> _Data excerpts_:

-=-=-

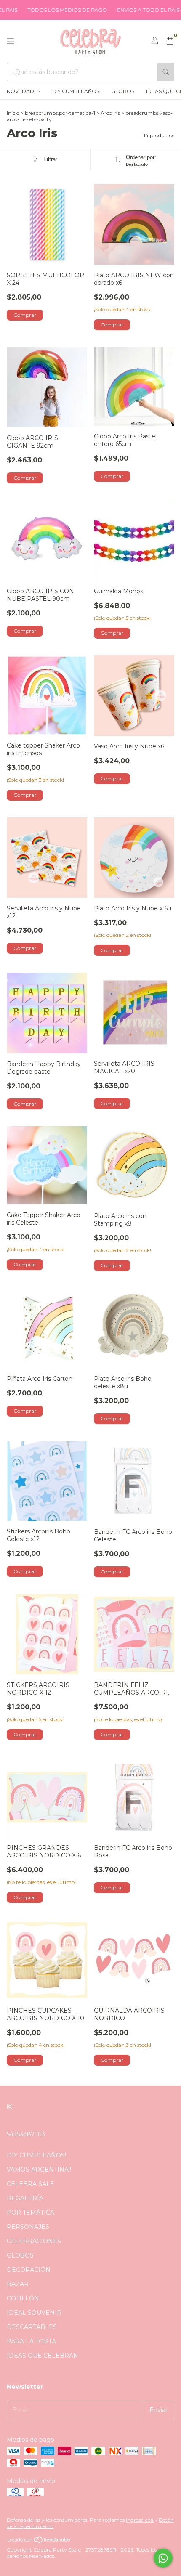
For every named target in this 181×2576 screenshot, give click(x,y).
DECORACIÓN (29, 2270)
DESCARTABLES (32, 2327)
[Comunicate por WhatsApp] (163, 2558)
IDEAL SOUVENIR (34, 2312)
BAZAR (18, 2284)
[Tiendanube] (39, 2541)
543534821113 (26, 2134)
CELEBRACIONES (34, 2241)
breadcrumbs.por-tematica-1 (60, 113)
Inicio (13, 113)
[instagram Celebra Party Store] (10, 2106)
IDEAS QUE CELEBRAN (42, 2355)
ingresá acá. (140, 2520)
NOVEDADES (23, 91)
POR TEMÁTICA (30, 2212)
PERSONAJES (28, 2227)
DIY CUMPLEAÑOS (75, 91)
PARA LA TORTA (31, 2341)
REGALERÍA (25, 2198)
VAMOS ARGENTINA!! (39, 2169)
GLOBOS (122, 91)
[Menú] (10, 41)
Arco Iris (110, 113)
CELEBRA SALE (30, 2184)
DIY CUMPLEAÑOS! (36, 2155)
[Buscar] (165, 72)
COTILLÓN (23, 2298)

-=-=-

> _What needs to be done_: Your answer should hold exactly the lines from the one containing "DIY CUMPLEAÑOS (75, 91)" to the last line of the data, both included, and no others.

> _Exercise response_:
DIY CUMPLEAÑOS (75, 91)
PARA LA TORTA (31, 2341)
REGALERÍA (25, 2198)
VAMOS ARGENTINA!! (39, 2169)
GLOBOS (122, 91)
[Menú] (10, 41)
Arco Iris (110, 113)
CELEBRA SALE (30, 2184)
DIY CUMPLEAÑOS! (36, 2155)
[Buscar] (165, 72)
COTILLÓN (23, 2298)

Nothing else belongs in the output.